Старое наше становище мы застали покинутым. Люди ушли за Борисфен, поближе к царским скифам, под их защиту. Многие бросали кочевать, оседали на черных, жирных землях, становились хлебопашцами. Упорствующие в кочевой вольной жизни смешивали табуны свои и стада, роднились племенами и забредали далеко от привычных мест в поисках новых, нетронутых пастбищ. Повсюду в племенах установили твердую цену на вещи и рабов, на хлеб и вино, на скот и даже на битую дичь и строго соблюдали установленное.
Теперь на дорогах все чаще встречались хорошо охраняемые обозы иноверцев — все больше эллинов или персов, — бесстрашно заглядывающих в самые отдаленные степные пределы в надежде на удачную торговую поживу. Но в старой кузнице деда Мая гости случались редко. Поэтому Аримас особенно старался искусной работой умножить слух о редкостном своем мастерстве.
Глядя на завершенные им изделия, мы с Агнией дивились вдохновенной силе его труда, жалели, что придется расстаться с этой красотой, которую всегда хотелось бы иметь перед глазами.
Без утайки мы рассказали Агнии о ночном посещении царского телохранителя и передали приглашение Мадая.
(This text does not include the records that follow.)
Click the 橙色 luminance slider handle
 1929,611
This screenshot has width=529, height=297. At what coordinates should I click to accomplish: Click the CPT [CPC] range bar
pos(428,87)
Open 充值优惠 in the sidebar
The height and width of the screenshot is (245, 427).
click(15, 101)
Мы думали остеречь ее этим, но неожиданно для нас Агния загорелась ехать на царский праздник. Аримас, растерянный и сердитый, кричал, что скорее он убьет жену своей рукой, чем позволит ей показаться на глаза Мадаю Трехрукому.
Тогда Агния измыслила хитрость. Она тайно сшила себе мужскую одежду, спрятала под островерхой шапкой свои кудри, опоясалась мечом и верхом на старой крапчатой кобыле, за ненадобностью оставленной у нас кем-то из заказчиков, однажды появилась около кузницы и засвистала, вызывая нас наружу.
Мы не сразу угадали, что за бравый парень оседлал нашу клячу и вертится на ней у коновязи. Агния пришла в восторг. Она убедила Аримаса, что в праздничном многолюдье никто не заподозрит в ней женщину, что она будет тише воды и ниже травы и не попадется на глаза Мадаю и его людям. И во всем будет послушна мужу и мне, своему брату. Она, конечно, не поедет, если мы трусим. И Аримас согласился.